▸ SELECTED EXCERPT

In addition to this stricture, the adjacent cartilage was softer than normal and appeared to flatten, causing yet another possible narrowing of the trachea.
X-rays confirmed our concerns. The trachea was collapsing in the area of the re-section. We hoped that some of the narrowing was due to inflammation and swelling, and that it might resolve. Her breathing was a bit better, so we watched and waited.
Every eight hours, she was placed into our hyperbaric oxygen chamber. This exposes them to an oxygen-rich environment under pressure. This delivers oxygen to the surgery site and can reduce swelling. While in the chamber, Wrigley didn’t struggle to breathe, as the oxygen permeated her tissues. But, shortly after emerging, her struggles would resume.
It was a huge, heartbreaking, weight on us all — Wrigley’s owners, her vet, me (Bianucci) and my staff — to watch this brave little kitten struggle for breath. Her condition was not improving and her trachea remained seriously narrowed.
On Saturday afternoon, it appeared that the fight was over. I was called by the ICU doctor to come immediately to the ward. As I arrived, I was told that her breathing had significantly worsened. As I examined her, she went rigid. Her pupils became fixed and dilated and she stopped breathing. Her heart quickly stopped beating and I decided that to perform CPR again, with no way to immediately correct the underlying issue, would just prolong her suffering.
I called her owner, and then her vet with the sad news. As I hung up the phone, our ICU doctor rushed into my office, “Dr. B, we didn’t do CPR. We just moved her and she suddenly took a breath, and her heart started beating spontaneously.”
Then my phone rang. It was the front desk, “Dr. B, Wrigley’s owners are here.” Their expressions were resolute, sad, but accepting. Then I had to tell them that their cat was still with us, or more accurately, had returned to us. The funny thing was, her owners were not shocked. The mom said, “See she’s a fighter, she’s not ready to go”
I dreaded calling her vet about the resurrection, but he was similarly nonplussed, recounting his experience reviving her.
We decided to give it another day. Back into hyperbaric oxygen she went, but there was no improvement. I could not sleep that night. I kept waking up and thinking of that little fighter struggling for each breath. I went to the clinic Sunday morning and examined her.

▸ BRIEF A
In the account of the kitten Wrigley's treatment, how often was she placed into the hyperbaric oxygen chamber?
▸ BRIEF B
Resume the account of the kitten Wrigley's treatment, starting right after its last sentence.

▸ RECORDS SUPPLIED
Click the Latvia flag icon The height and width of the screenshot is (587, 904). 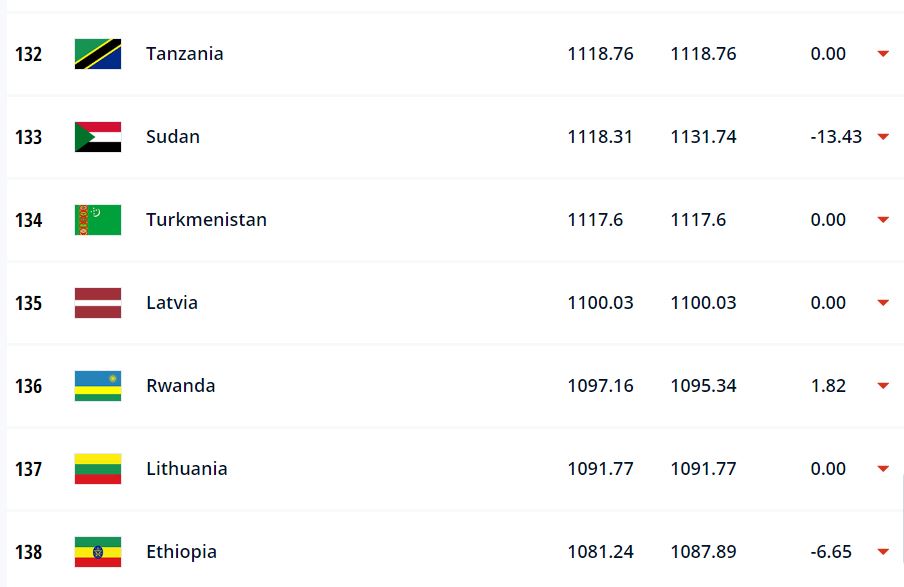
--
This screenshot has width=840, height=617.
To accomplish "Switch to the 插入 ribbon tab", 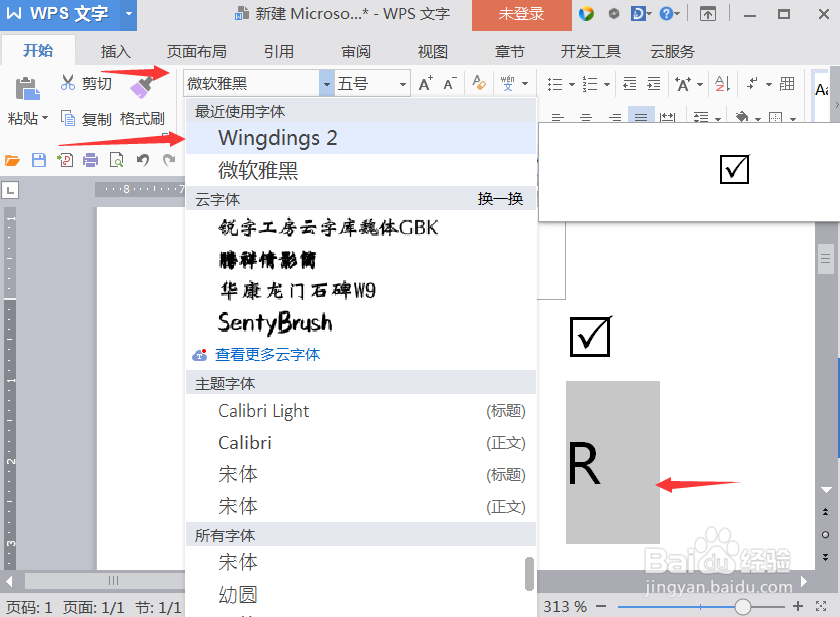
* * *
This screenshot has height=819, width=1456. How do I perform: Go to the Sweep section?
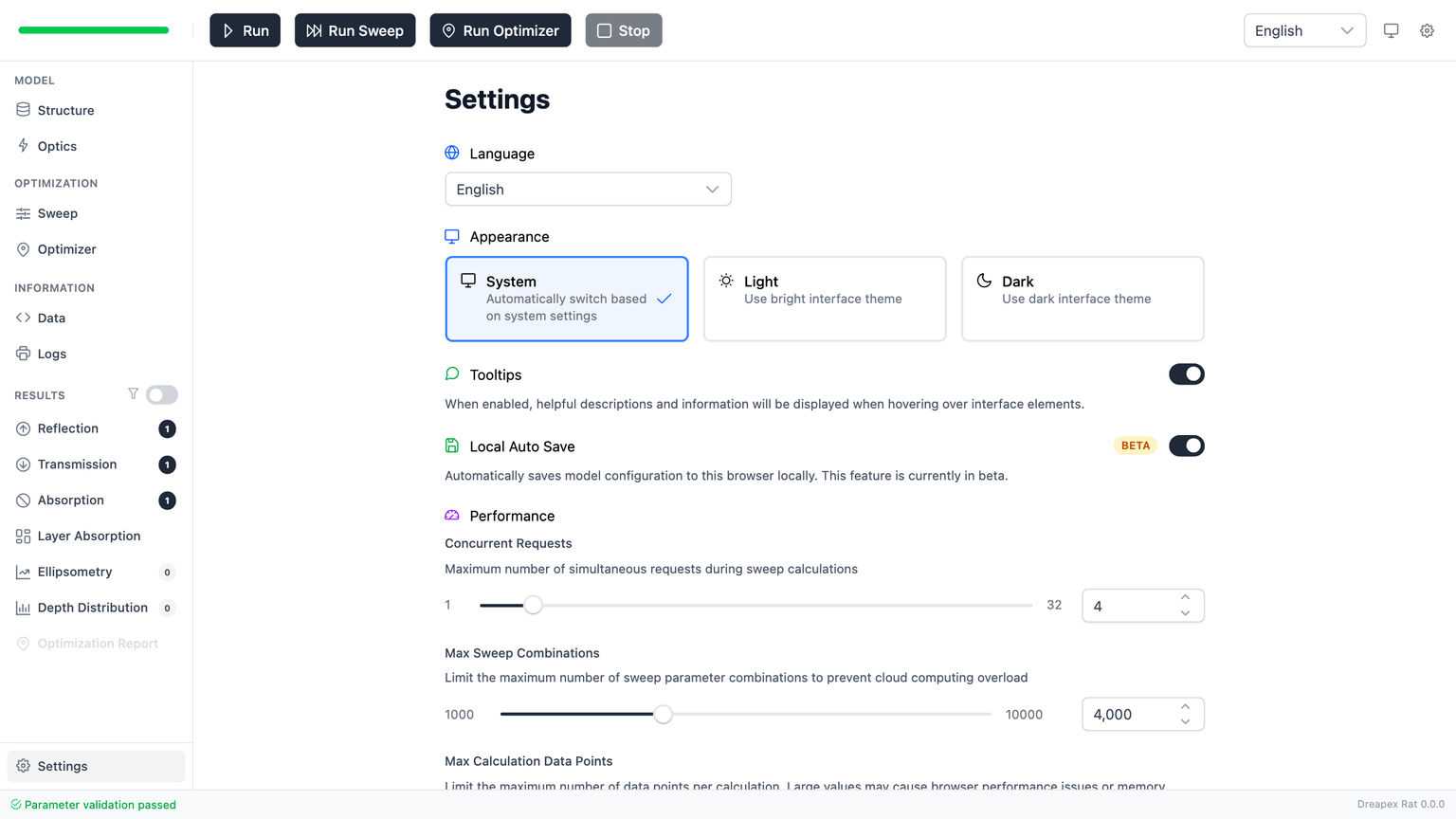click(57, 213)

▸ OUTPUT A
Every eight hours.

▸ OUTPUT B
Still struggling, looking worn out, I repeated an X-ray. No change. I gazed at the film and that horrible narrowing and considered options. There was only one thing that would help, a stent.
Stents are basically wire mesh cylinders that are placed in a collapsing trachea to support it from inside.
The problem is that they are expensive and we could not have one delivered for another 48 hours. Wrigley didn’t have that long. I pored through our supplies and the best I could find was a stent made to open a human bile duct. The size was about right and it was our only shot.
I discussed it with the owners and expressed that we had to try the stent. If it failed, we had to let her go, but she could not go on like this. They agreed. I consulted with my associate surgeons, Drs. Lori Ludwig and Mike Schlicksup, and with the assistance of the latter, deployed the stent. It was perfect, at least as perfect as we could have hoped. Wrigley’s breathing capacity was immediately restored. By that evening, she was eating, walking and purring. Two days later, she was home.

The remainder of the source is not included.